Foundations of Data Science in Business

Week 1 of BUSS6002 sets the conceptual spine the rest of the unit hangs on. The founding idea is that data is collected, not handed to us by nature — every dataset carries the choices of whoever gathered it — so value comes from analysis and interpretation, never from size alone. You learn to separate big data (defined by the four V's: Volume, Variety, Velocity, Veracity) from small data (bounded, deliberately collected for a purpose), and the three-perspective model in which data science lives where Analytics, Domain knowledge and IT overlap.

It looks like the easiest week, and it is examined as cheap MCQ and short-answer marks — but quant-anxious students routinely drop them.
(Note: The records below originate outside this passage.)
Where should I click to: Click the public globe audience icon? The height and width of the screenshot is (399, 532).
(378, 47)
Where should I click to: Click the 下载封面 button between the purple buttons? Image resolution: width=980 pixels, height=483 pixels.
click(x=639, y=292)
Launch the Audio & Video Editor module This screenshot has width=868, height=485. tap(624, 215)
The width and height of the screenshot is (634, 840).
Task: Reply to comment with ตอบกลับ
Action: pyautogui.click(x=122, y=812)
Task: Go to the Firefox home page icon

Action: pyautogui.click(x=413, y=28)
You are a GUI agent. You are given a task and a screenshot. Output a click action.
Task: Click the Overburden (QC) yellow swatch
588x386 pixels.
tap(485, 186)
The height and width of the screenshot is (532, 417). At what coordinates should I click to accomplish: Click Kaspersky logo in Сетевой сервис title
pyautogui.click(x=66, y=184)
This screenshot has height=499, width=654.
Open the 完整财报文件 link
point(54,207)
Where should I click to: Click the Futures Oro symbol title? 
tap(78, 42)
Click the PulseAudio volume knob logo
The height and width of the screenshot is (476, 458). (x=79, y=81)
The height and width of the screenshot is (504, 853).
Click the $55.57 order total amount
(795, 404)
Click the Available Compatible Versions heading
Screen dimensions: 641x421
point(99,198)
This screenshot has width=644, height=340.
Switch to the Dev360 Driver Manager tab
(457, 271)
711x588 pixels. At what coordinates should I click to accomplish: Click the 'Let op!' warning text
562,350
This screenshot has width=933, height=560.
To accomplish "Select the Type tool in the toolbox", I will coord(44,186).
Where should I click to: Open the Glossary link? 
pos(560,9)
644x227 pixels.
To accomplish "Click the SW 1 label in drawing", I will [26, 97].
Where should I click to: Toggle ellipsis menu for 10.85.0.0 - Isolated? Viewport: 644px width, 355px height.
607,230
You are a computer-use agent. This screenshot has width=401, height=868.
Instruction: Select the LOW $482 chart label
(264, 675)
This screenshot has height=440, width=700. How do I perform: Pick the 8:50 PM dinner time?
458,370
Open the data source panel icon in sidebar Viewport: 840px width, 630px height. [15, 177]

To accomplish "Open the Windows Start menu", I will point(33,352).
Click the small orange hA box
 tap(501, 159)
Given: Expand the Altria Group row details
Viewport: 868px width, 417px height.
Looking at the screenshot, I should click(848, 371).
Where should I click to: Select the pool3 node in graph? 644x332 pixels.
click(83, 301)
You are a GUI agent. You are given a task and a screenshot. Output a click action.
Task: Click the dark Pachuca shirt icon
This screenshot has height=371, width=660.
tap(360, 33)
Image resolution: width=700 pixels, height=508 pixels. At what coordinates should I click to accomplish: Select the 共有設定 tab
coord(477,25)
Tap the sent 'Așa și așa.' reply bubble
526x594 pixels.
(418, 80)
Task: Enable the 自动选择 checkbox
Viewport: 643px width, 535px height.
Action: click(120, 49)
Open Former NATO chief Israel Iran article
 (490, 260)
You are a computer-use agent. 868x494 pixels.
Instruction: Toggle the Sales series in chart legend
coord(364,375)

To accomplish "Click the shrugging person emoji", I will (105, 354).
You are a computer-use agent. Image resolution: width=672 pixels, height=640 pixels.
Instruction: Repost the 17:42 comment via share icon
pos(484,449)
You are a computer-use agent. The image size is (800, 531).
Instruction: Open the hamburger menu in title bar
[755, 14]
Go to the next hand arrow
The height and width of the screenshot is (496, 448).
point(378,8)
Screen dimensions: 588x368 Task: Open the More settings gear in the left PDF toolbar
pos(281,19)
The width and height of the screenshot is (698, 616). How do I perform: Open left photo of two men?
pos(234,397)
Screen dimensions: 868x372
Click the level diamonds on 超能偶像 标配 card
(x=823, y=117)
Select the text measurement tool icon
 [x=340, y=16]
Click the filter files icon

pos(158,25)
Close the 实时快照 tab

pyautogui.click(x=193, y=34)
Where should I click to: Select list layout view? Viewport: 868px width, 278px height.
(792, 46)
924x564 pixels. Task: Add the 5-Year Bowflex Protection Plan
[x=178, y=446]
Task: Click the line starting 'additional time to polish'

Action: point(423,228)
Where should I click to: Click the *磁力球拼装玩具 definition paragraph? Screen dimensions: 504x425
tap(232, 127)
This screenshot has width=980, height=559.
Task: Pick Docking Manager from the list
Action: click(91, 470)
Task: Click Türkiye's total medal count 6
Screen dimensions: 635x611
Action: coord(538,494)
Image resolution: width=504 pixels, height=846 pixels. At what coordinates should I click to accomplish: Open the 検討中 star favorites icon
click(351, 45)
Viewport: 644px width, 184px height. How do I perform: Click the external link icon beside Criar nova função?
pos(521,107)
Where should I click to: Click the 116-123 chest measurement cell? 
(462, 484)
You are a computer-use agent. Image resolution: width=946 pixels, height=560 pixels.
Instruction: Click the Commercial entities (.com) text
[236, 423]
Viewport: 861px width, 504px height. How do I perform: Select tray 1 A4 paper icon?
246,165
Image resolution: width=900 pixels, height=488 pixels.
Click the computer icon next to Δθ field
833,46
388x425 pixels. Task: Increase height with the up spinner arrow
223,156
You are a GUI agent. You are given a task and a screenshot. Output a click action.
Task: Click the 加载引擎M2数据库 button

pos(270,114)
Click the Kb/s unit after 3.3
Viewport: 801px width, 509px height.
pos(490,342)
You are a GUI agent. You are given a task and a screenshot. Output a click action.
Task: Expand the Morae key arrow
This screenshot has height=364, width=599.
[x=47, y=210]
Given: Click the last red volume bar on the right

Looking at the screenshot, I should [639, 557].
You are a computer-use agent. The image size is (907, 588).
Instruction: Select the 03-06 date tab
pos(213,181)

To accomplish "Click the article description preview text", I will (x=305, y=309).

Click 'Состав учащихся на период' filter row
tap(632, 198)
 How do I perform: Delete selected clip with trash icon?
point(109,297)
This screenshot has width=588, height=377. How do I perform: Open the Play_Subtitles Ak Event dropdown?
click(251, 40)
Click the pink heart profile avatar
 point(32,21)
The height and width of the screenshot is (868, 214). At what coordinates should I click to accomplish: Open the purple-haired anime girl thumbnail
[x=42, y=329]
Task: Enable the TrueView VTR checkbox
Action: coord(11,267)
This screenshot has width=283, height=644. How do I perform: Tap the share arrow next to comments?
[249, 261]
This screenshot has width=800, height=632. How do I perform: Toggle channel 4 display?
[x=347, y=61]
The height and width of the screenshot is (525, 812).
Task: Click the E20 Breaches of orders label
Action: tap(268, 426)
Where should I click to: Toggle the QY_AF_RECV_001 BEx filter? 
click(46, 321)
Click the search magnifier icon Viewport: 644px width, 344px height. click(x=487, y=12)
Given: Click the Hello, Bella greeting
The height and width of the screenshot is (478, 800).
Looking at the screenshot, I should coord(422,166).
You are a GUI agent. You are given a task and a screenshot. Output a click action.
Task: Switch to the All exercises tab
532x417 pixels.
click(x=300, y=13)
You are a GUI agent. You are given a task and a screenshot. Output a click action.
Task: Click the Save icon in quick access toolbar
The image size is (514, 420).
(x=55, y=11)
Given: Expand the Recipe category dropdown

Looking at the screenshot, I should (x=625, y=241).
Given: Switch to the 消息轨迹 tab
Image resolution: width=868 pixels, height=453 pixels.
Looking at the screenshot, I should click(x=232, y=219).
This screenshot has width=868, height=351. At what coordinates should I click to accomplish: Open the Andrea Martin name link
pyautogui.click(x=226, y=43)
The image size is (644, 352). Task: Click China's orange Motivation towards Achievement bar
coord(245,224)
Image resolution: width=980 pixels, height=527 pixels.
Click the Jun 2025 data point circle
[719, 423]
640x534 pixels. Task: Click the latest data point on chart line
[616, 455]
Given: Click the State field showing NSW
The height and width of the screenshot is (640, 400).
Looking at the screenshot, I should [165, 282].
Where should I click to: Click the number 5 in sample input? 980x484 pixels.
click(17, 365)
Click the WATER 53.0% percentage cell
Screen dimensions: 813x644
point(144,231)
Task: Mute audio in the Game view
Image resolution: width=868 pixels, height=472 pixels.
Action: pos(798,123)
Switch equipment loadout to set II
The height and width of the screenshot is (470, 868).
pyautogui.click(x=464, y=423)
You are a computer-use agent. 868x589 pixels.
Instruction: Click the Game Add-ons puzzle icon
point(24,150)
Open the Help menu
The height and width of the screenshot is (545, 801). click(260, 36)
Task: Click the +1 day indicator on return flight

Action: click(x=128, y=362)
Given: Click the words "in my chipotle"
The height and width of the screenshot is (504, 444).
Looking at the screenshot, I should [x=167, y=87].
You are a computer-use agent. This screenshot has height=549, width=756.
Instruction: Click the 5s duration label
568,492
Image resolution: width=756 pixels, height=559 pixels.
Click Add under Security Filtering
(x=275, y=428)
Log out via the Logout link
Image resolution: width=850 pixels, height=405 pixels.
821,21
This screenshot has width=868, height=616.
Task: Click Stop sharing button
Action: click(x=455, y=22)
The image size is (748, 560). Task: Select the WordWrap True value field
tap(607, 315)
This chapter locks in the definitions and the four classic traps (correlation ≠ causation, missing context, quality > quantity, big-in-bytes ≠ big data) that recur in both the mid-semester and final exams.

In this chapter

What this chapter covers

  • 011. Data is collected, not given — datasets reflect the choices of whoever gathered them, which seeds later bias/quality/ethics chapters
  • 022. Data science already reshapes business, most visibly in marketing (customer internet behaviour now drives strategy)
  • 033. Value comes from analysis and interpretation, not from data itself — 'big data comes with big responsibility'
  • 044. Big data = the four V's: Volume, Variety, Velocity, Veracity
  • 055. Small data — bounded, human-comprehensible, deliberately collected for a specific present-day decision
  • 066. The examinable axis: how data ARISES (passive/continuous vs deliberate/once-off), not its byte count
  • 077. The three perspectives — Analytics (algorithms), Domain knowledge (problems & consequences), IT (storage/ETL)
  • 088. Data-driven decisions and the tightening decision–feedback loop vs slow pre-digital marketing
  • 099. The four traps — correlation ≠ causation, context/big-picture, quality > quantity, big-in-bytes ≠ big data
Worked example · free

Classify the approach: big data or small data?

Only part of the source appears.